**WORK TO COMPLETE:**
Once the line containing "Task: Expand the Open Recent submenu" is located, output it and every line after it through the end of the records, exactly as written and nothing else.

**SOURCE DATA:**
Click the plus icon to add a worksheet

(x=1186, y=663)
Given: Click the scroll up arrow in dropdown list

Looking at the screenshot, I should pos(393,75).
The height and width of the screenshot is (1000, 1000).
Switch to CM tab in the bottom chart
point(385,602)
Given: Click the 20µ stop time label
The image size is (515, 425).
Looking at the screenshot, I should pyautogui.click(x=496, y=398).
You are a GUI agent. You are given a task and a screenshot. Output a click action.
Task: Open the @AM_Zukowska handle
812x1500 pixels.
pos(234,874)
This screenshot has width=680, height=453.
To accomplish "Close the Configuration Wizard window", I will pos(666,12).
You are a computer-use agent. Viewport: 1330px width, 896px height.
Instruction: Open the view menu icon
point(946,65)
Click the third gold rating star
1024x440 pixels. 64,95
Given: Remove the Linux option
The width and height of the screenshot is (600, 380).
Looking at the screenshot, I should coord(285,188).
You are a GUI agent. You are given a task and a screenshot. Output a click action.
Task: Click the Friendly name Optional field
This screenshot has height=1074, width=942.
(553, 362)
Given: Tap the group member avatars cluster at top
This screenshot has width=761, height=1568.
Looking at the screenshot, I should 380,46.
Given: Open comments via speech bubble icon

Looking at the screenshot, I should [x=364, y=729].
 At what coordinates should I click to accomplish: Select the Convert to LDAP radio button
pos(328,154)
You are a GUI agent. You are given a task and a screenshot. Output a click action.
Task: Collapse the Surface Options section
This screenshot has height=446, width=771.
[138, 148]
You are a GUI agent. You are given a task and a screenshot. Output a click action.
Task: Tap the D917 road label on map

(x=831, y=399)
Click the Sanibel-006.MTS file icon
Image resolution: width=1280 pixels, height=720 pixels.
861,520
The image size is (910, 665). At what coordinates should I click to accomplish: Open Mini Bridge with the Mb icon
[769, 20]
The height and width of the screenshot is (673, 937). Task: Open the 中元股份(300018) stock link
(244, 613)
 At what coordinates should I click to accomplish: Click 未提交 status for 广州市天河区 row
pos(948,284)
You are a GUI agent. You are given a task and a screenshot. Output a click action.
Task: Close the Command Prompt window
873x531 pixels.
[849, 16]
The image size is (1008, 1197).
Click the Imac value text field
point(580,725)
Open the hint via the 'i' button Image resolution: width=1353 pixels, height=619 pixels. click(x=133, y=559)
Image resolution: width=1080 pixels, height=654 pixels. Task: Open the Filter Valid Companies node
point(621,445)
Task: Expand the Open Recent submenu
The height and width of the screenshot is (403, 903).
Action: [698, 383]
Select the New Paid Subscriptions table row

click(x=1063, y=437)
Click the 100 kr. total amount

**FINAL ANSWER:**
Task: Expand the Open Recent submenu
The height and width of the screenshot is (403, 903).
Action: [698, 383]
Select the New Paid Subscriptions table row

click(x=1063, y=437)
Click the 100 kr. total amount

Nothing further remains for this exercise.